'''
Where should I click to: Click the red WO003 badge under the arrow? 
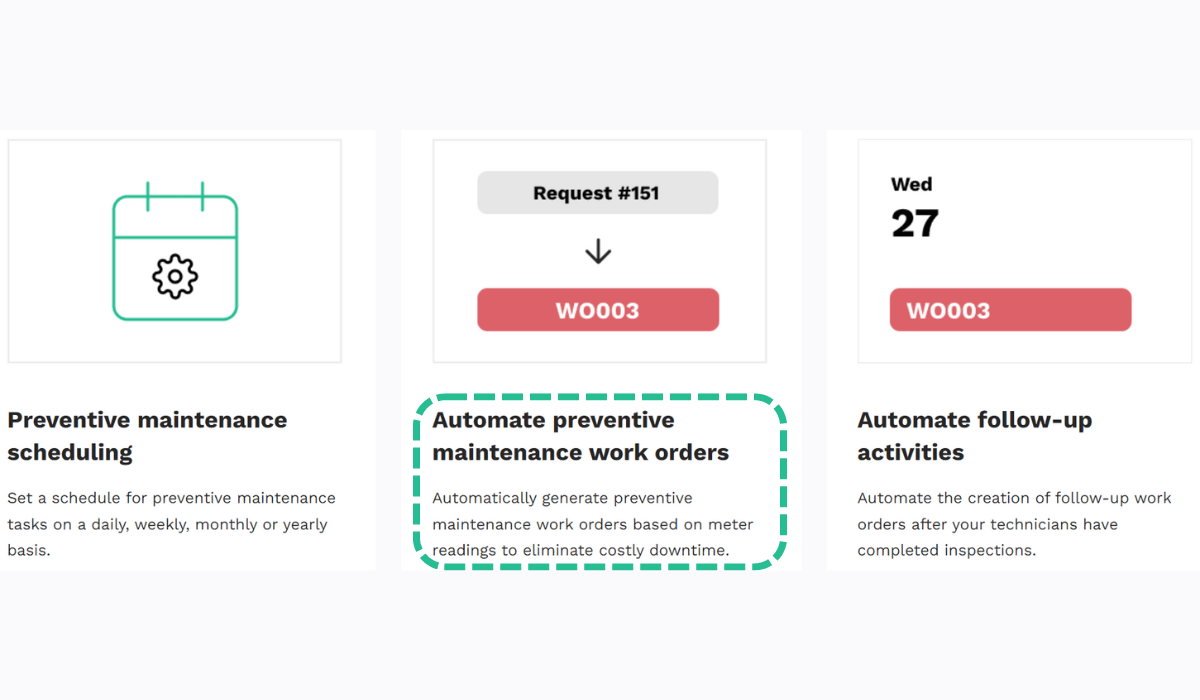597,310
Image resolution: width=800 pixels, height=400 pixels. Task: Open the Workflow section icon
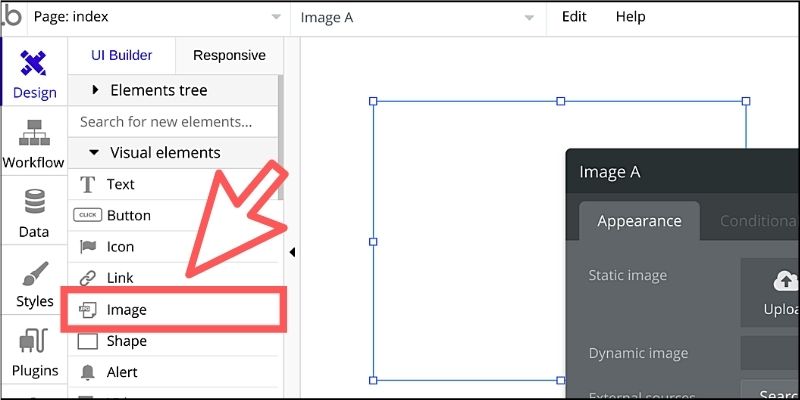pos(34,133)
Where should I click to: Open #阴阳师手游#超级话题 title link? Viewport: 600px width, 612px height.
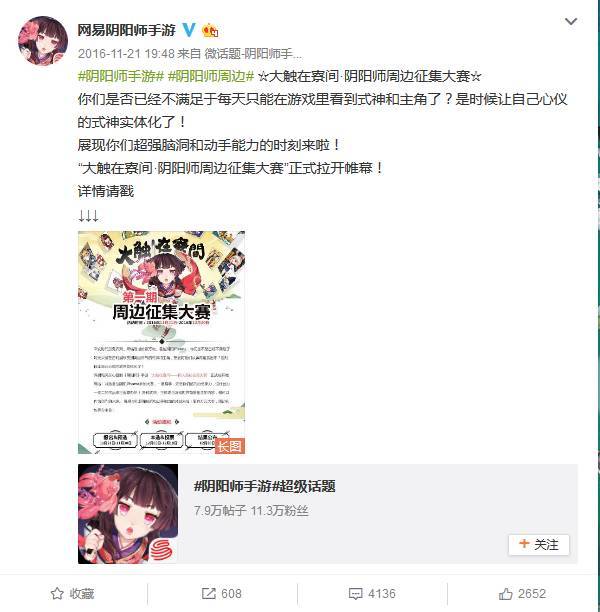click(265, 486)
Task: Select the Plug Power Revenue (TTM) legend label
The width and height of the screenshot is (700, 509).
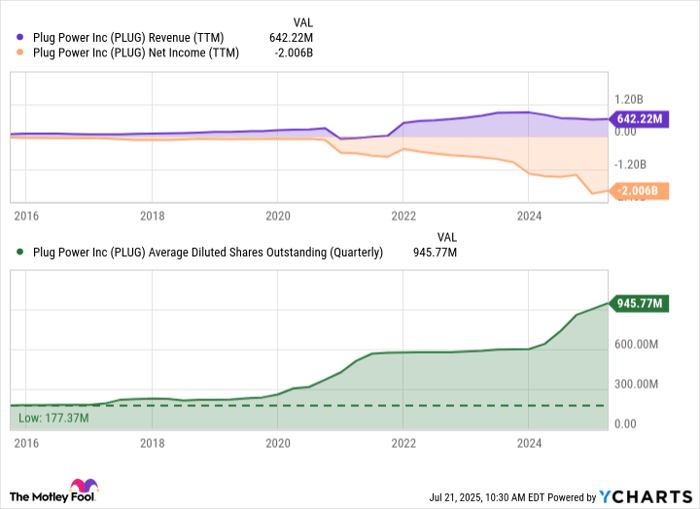Action: (129, 38)
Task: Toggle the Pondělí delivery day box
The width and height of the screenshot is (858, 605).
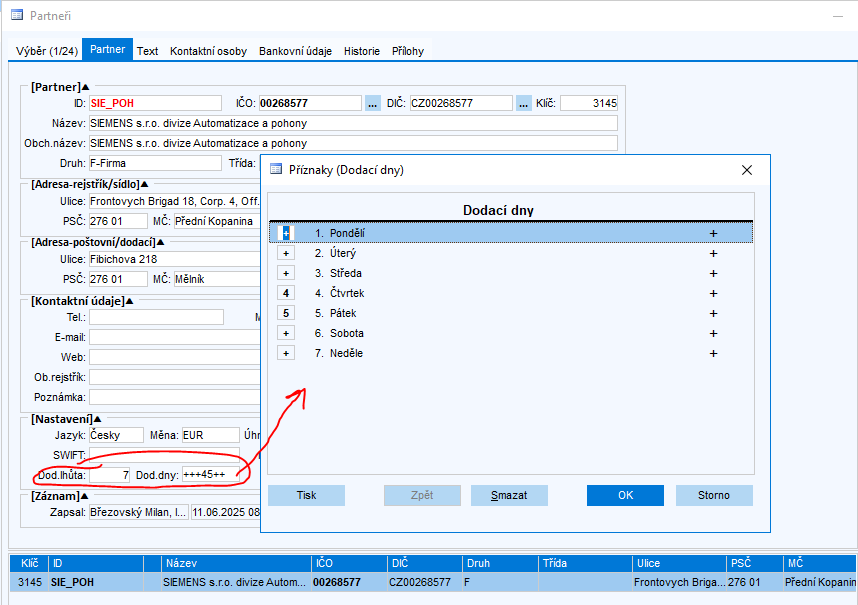Action: coord(287,233)
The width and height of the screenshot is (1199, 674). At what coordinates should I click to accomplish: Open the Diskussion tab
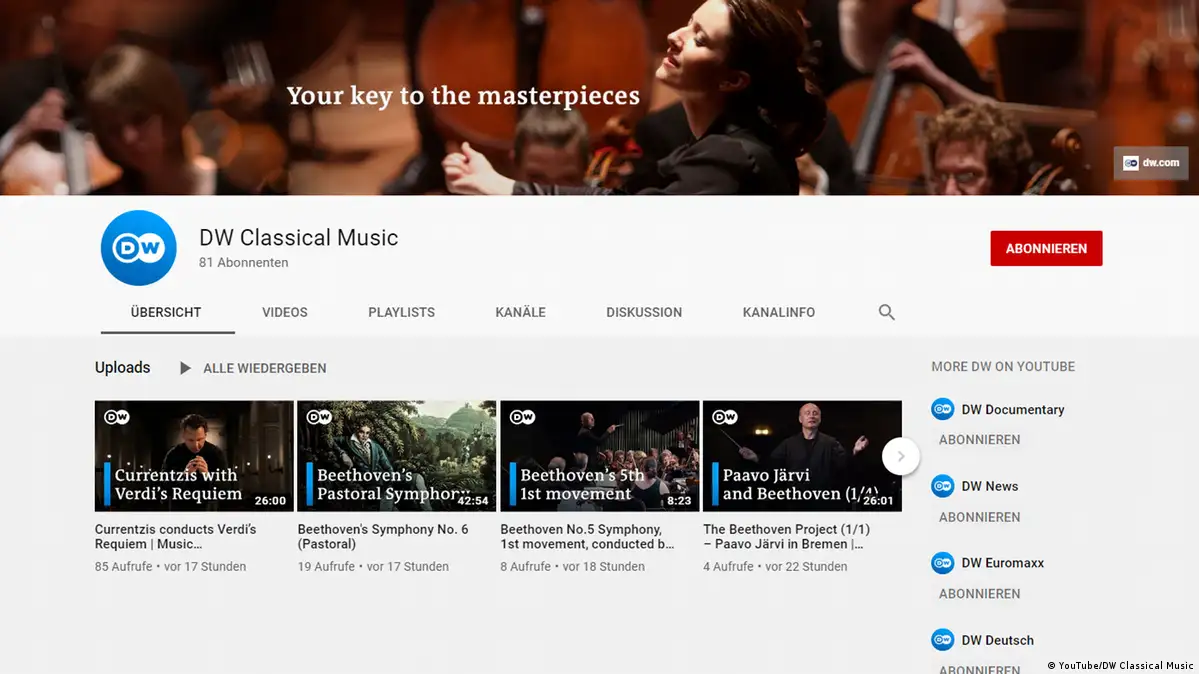click(x=644, y=312)
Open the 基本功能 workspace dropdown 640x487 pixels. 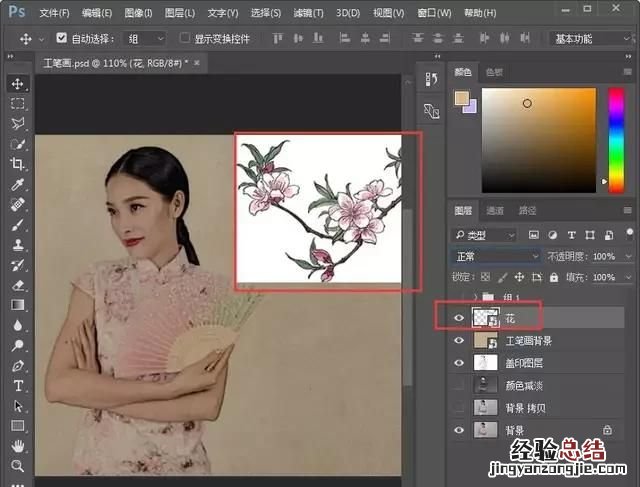[x=589, y=38]
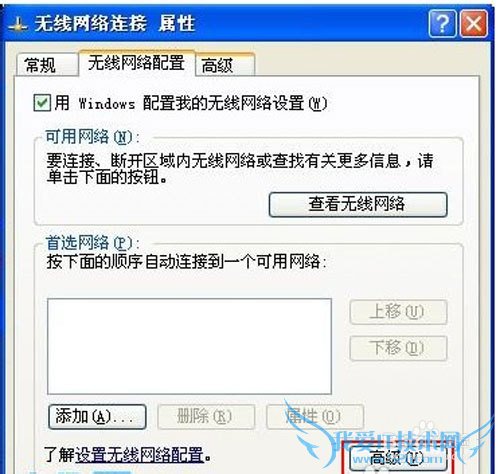Click the 用 Windows 配置我的无线网络设置 label

[x=191, y=103]
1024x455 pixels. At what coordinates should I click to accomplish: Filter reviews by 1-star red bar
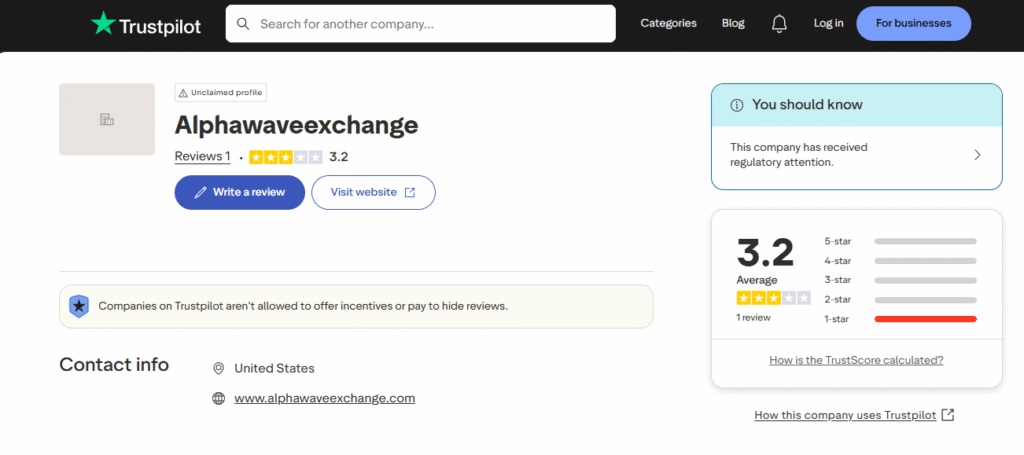pos(925,319)
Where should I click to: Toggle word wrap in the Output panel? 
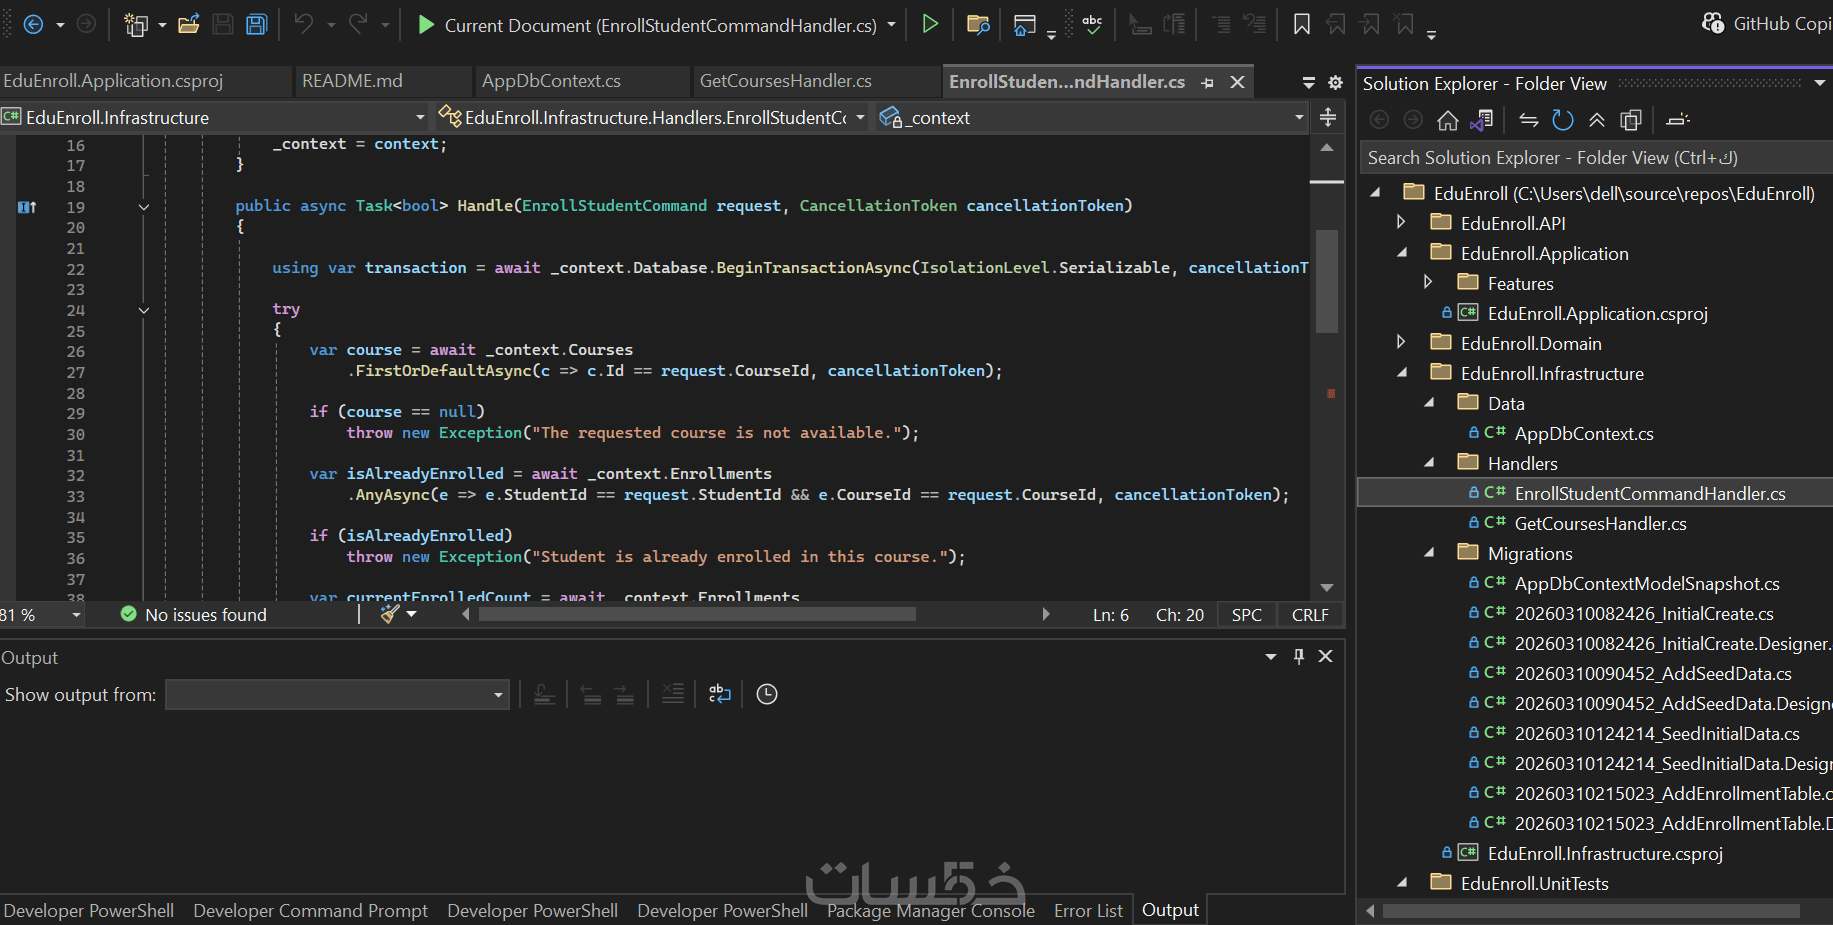pyautogui.click(x=720, y=694)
'''
- [REQUIRED WORK]: Transcribe the lines that run from the line bearing "1024x455 pixels. At" through the last line of the data. Keep the wording exact and leave out every picture.

- [REPLY TO THE TASK]:
1024x455 pixels. At what coordinates should I click to accomplish: Filter reviews by 1-star red bar
pos(925,319)
Where should I click to: Toggle word wrap in the Output panel? 
pyautogui.click(x=720, y=694)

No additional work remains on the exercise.